The pressures of the cost-of-living crisis are also having an effect on ESG (Environmental, Social, and Governance) investing. While there has been a significant increase in ESG interest and investment in recent years, between 2022 and 2023, this has tailed off significantly from 44% to now only 38%.

The turn towards AI and Robo advice

The Investor Index found that although approximately 50% of investors overall exhibit keener interest in robo-advice, that percentage rises to 58% in the 18- to 34-year-old group of investors, with 49% of the 35- to 44-year-old group also saying they prefer Robo advice over traditional financial advice.

As far as the future of financial advice goes, approximately 25% have used AI search engines such as ChapGPT, with a stunning 73% being of the opinion that AI could be the way forward in terms of financial advice both now and in the future.

But it’s not just younger investors. Some older investors, too, are beginning to share this opinion. Could it be that the rise of the machines is no longer an Arnie Schwarzenegger fable?

AI Changing Financial Investment Advice Process

AI as the future source of financial advice

There appears to be an overall ever-widening gap between the breed of new young investors and the “old school.” The new kids on the block are not just entertaining AI and Robo financial advice and reconsidering asset types, it also stretches to income streams and retirement. They no longer see retirement as being an end-of-work goal but rather as a diversification with opportunities for adjustment and entrepreneurship.

However, there is a concern that relying on sources for financial advice, such as online influences and ChapGPT, could make young investors more vulnerable as such sources are unregulated.

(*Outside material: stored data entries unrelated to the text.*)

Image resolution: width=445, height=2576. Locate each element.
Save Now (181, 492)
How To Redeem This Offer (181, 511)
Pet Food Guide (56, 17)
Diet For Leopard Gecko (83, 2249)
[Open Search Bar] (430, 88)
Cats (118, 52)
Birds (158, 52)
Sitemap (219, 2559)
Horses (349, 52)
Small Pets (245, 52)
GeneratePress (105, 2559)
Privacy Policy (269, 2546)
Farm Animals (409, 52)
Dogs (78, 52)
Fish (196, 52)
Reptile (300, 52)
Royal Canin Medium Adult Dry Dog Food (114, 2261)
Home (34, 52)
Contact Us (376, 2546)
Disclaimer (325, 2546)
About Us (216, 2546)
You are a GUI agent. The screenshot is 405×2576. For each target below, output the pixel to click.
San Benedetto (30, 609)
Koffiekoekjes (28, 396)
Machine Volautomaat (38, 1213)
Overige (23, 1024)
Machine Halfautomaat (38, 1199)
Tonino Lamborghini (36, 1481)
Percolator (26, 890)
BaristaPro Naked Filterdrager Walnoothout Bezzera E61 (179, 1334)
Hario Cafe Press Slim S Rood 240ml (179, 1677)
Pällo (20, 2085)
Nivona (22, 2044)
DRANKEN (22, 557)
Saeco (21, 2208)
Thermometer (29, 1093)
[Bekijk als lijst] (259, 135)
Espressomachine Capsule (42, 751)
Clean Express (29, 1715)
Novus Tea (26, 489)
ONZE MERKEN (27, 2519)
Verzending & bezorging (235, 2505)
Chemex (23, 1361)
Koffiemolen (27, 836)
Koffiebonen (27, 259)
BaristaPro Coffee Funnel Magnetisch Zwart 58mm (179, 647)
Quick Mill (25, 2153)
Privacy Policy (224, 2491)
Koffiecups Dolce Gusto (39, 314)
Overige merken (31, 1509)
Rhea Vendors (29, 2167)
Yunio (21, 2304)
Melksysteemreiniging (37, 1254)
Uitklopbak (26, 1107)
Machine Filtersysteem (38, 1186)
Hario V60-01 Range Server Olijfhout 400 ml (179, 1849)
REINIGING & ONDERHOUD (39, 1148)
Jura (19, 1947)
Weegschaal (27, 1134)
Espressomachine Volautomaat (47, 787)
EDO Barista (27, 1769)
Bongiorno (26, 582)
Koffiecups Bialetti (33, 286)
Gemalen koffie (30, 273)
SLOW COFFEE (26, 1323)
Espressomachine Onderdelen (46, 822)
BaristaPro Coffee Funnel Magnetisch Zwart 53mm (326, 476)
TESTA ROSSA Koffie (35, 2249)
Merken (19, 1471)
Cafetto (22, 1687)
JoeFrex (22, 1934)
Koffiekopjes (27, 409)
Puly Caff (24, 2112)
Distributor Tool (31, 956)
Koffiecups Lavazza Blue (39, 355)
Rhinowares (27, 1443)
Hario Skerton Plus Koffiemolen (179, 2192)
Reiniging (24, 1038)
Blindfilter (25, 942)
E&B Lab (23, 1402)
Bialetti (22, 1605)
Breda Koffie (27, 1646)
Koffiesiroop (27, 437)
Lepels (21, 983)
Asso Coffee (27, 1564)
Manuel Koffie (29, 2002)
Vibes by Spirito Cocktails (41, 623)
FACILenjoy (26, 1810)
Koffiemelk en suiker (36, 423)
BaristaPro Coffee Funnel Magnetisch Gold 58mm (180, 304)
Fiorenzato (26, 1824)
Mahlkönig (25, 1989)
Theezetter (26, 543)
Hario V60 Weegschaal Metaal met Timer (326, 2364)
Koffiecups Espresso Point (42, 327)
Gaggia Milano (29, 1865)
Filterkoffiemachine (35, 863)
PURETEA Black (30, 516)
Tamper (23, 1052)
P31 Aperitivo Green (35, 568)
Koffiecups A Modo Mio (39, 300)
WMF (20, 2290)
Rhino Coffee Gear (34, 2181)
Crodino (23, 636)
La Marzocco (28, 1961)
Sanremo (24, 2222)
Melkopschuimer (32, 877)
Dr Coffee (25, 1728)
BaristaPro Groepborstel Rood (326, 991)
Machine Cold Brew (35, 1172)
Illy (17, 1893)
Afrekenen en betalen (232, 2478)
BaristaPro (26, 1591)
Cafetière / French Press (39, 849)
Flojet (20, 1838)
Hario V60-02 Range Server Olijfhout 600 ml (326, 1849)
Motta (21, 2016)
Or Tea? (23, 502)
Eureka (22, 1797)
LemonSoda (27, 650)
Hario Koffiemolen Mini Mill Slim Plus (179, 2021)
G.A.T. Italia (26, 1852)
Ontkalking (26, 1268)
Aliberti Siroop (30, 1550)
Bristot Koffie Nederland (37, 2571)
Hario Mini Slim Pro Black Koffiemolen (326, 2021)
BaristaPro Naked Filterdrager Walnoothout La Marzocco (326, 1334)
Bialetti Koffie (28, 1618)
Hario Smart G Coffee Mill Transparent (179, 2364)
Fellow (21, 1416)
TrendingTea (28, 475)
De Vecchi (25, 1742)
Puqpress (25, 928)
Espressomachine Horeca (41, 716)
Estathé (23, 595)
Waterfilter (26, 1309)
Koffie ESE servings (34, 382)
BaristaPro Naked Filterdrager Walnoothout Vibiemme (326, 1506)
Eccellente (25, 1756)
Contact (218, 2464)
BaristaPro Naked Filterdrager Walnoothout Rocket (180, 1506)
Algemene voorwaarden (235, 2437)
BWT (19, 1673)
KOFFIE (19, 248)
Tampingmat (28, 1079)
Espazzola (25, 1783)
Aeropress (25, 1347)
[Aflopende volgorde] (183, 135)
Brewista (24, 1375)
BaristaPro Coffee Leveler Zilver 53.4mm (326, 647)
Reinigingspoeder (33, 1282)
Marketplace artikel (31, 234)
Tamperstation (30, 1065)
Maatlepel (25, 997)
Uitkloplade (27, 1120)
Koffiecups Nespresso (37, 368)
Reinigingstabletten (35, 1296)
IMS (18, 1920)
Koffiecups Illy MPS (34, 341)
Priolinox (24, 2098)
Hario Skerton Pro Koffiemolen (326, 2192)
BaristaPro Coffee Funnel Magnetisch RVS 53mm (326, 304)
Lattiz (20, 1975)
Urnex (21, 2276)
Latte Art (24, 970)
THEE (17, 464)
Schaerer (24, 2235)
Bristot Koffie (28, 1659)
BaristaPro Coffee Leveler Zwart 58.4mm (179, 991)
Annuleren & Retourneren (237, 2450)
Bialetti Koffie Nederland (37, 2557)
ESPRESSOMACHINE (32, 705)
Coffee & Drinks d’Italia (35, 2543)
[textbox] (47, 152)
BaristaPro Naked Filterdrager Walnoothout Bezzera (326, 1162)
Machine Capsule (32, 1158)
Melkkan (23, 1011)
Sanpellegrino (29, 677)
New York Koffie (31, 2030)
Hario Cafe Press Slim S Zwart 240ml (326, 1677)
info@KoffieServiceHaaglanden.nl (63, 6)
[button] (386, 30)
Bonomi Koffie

It could be that the industry as a whole, including providers, has a duty of care to watch over and warn these young, perhaps overconfident, investors to a certain degree. However, it also means that providers and advisers should themselves be responding to opportunities to change in order to fulfil the unmet needs of these newbies with a view to taking them and their philosophies and ambitions seriously and meeting them halfway.

Whilst AI is having much more influence on young investors and some experienced investors too, as previously mentioned it is unregulated and, in some instances, is not up to date with the latest facts and figures.

The fact is that AI and robo-financial advice are here to stay. 18- to 34-year-old investors see robo advisors as being:

  • More accessible than conventional financial advisers (67%)
  • A good way to get new investors started (67%)
  • The future of investing (66%)
  • More preferable to use than a conventional financial adviser (58%)

That’s an average of 64.5% in favour of going down the Robo financial advice route.

If we then take a look at ChapGPT, statistics from the Investor Index, it shows that only 11% of 18 to 34-year-olds have never heard of it, while 69% have, and 20% have already used it.

The writing is on the wall

Some leading conventional financial advisers and personal wealth offer Robo financial advice, with significantly lower fees than actively managed investment portfolio advice. It is a step in the right direction.

The new breed of investors have developed resilience, knowledge and a certain numbness to the continuing cost of living crisis. They are actively prepared to seek out new providers and products, staring into a digital financial future where AI and Robo advice will become king. Conventional providers and advisers take note.